Disebut mustahil karena kebijakan tersebut berbenturan dengan perda perubahan tentang retribusi izin usaha perikanan yang baru saja disahkan.
“Kan ada perdanya. Walaupun titik tekannya ke retribusi, tetapi perda ini juga mengikat jumlah KJA. Perda ini juga fokus pada upaya meminimalisir secara bertahap,” tutur Milah kepada hedalinejabar.com, Selasa (7/2/2017).
Pada saat merencanakan perda dimaksud, DPRD melibatkan seluruh leading sector terkait. Mulai Perum Jasa Tirta (PJT) II, Dinas Perikanan dan Peternakan, Bagian Hukum Pemda, Bagian Hukum DPRD, dan Komisi II DPRD Purwakarta.

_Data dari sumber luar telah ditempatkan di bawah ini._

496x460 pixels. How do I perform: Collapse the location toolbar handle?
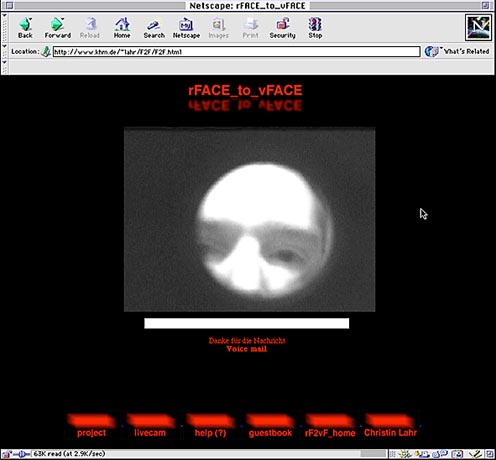point(4,51)
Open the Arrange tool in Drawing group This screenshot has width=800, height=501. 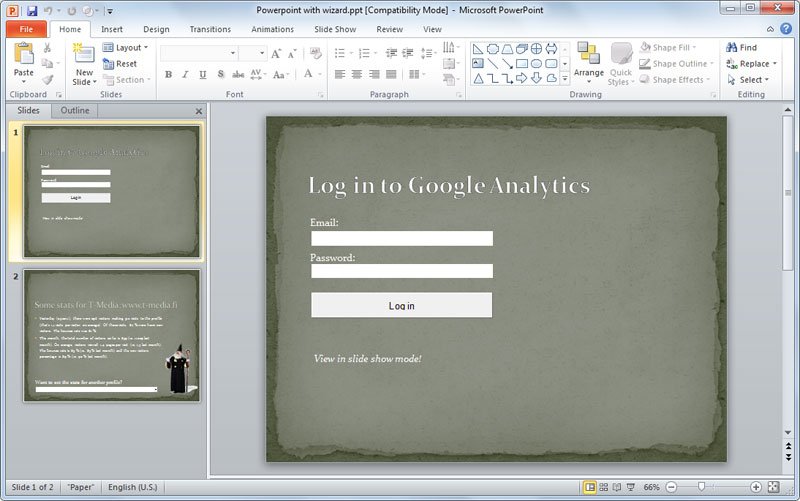[588, 60]
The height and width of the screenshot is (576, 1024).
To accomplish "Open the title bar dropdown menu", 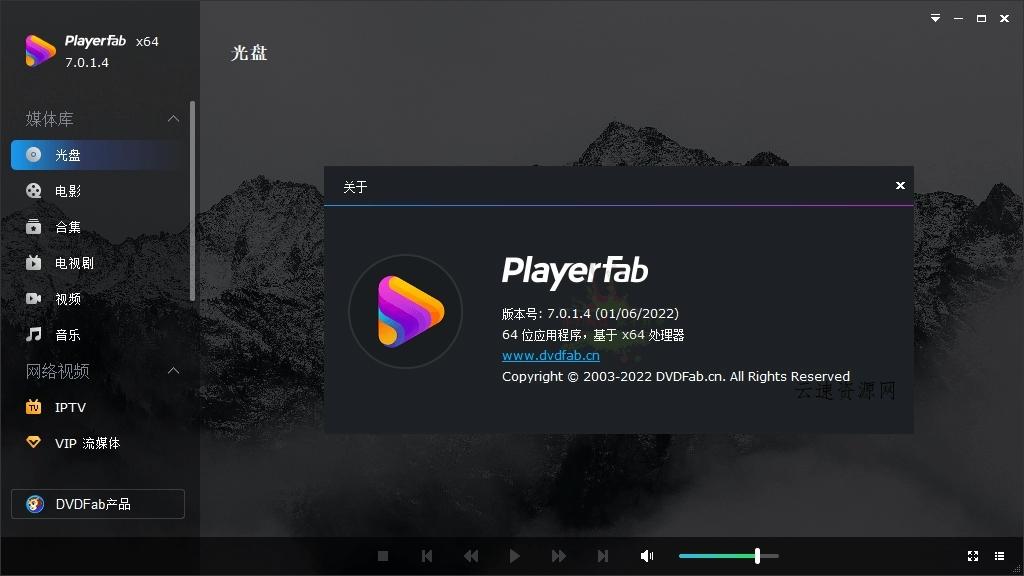I will click(935, 17).
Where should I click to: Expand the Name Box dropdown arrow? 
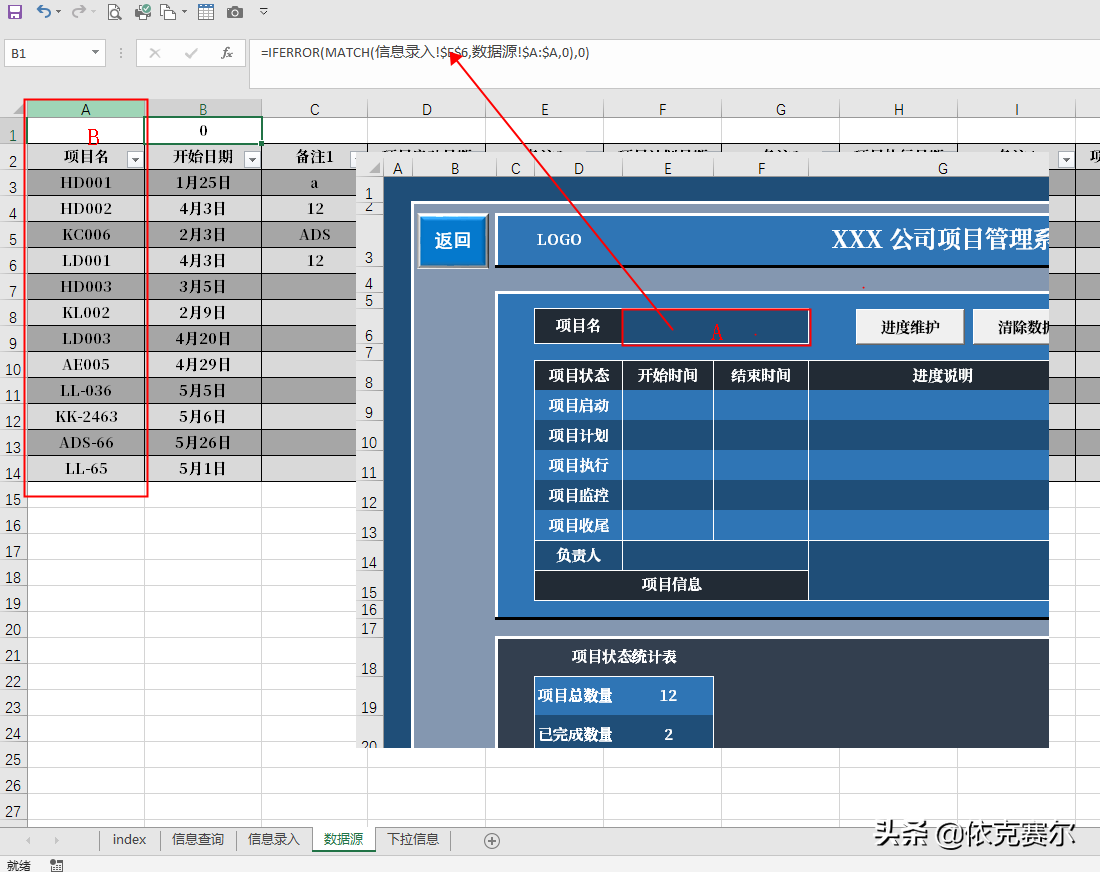point(95,53)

“Dan perda ini mesti jadi solusi. Semula dalam perda lama, perorang pengusaha atau petani dibatasi hanya 20 kepemilikan petak KJA. Dalam perda baru, maksimal hanya delapan petak KJA perorang,” lanjut Milah.

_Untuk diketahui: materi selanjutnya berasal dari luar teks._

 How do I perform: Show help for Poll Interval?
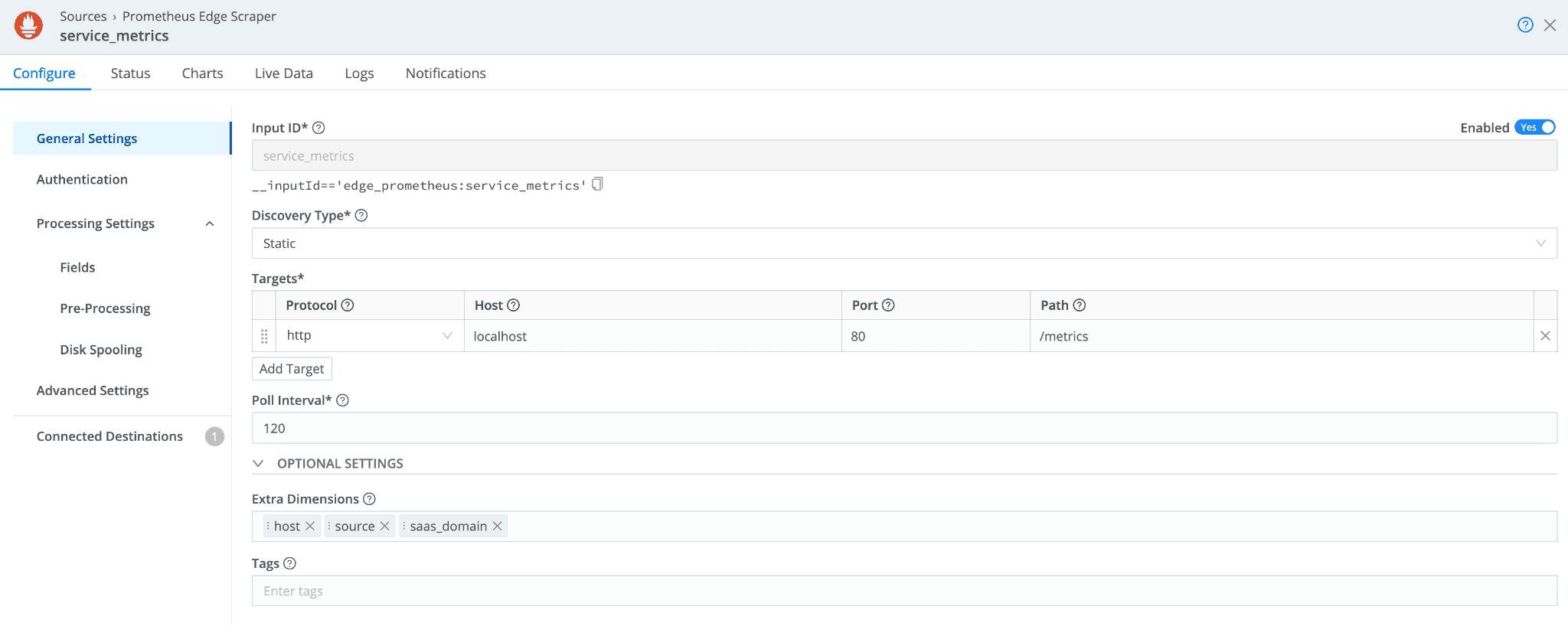[343, 400]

Setidaknya ada pengurangan kepemilikan 12 petak KJA per satu orang pengusaha maupun petani. Meski pada kenyataan, di lapangan banyak ditemui pengusaha yang memiliki lebih dari 20 petak KJA.
“Katakanlah, sekarang ada 200 petani atau pengusaha di Waduk Jatiluhur dengan masing-masing memiliki 20 petak KJA. Ada 40 ribu KJA mengapung di waduk. Berbeda jika dibatasi jadi delapan petak saja perorang, jumlahnya jadi tambah sedikit, hanya 1.600 petak KJA,” jelas Milah.

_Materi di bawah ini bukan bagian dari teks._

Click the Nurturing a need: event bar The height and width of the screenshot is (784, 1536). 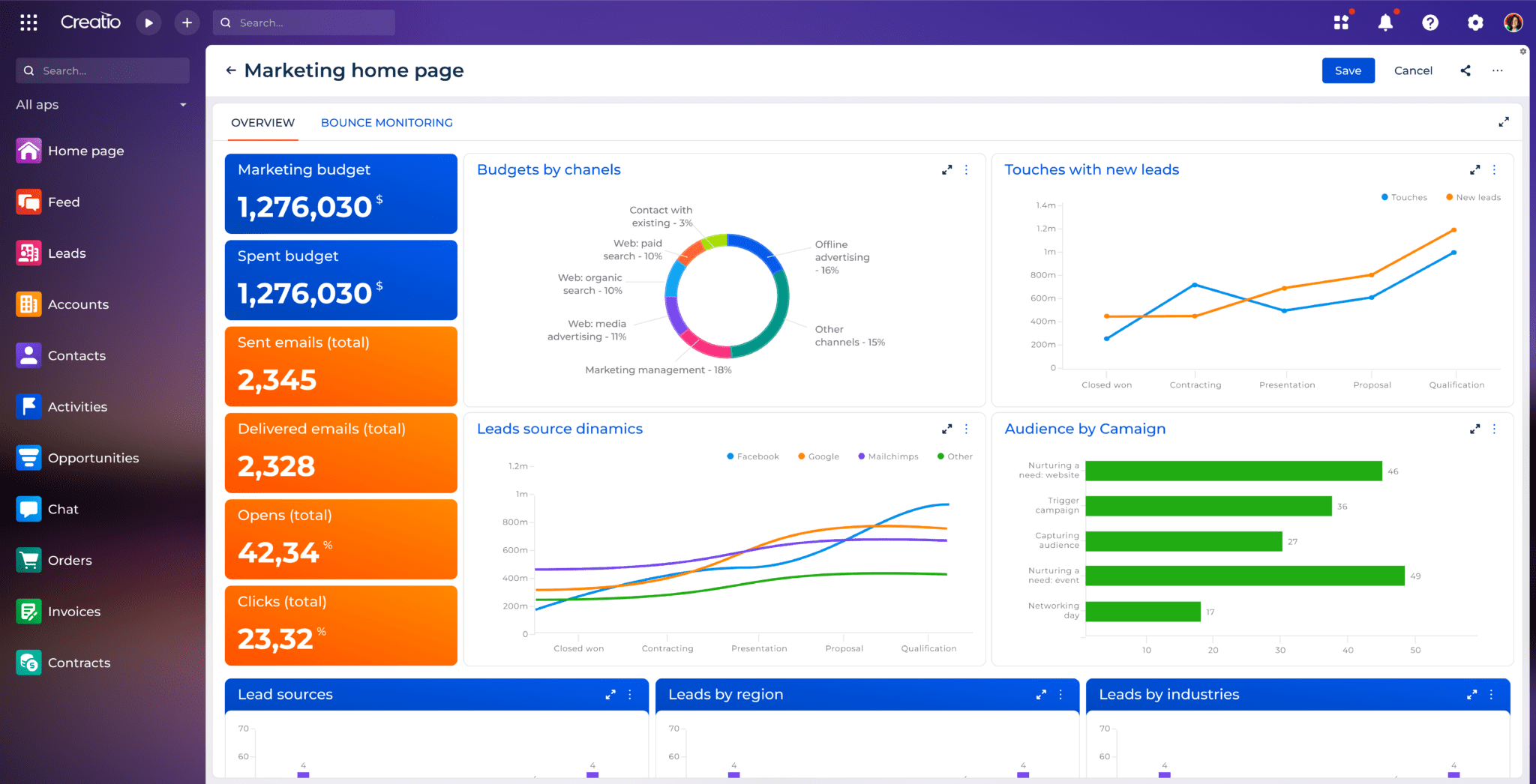click(x=1244, y=576)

Ke depan, pemerintah daerah bisa kembali melakukan minimalisir. Jumlah KJA di Jatiluhur akan semakin berkuranh. Cara seperti ini, kata Milah, sebagai solusi penertiban tanpa merugikan pengusaha dan petani KJA.
“Sebetulnya perda ini solusi. Dari 20 jadi delapan petak, ini kan hilang 12 petak. Kalau solusinya dizerokan, ini menurut saya tidak mungkin. Butuh waktu. Makanya dikurangi secara bertahap,” beber Milah.
Permasalahan lain, satu petak KJA ketika ditertibkan membutuhkan anggaran sampai Rp600 ribu. Besaran anggaran yang dibutuhkan bakal membengkak, jika dikalikan dengan jumlah KJA yang ada.
“Bayangkan penegakan kebijakan seperti ini. Butuh biaya. Makanya kita kasih solusi minimalisir dulu. Melalui perda perubahan,” ujar dia.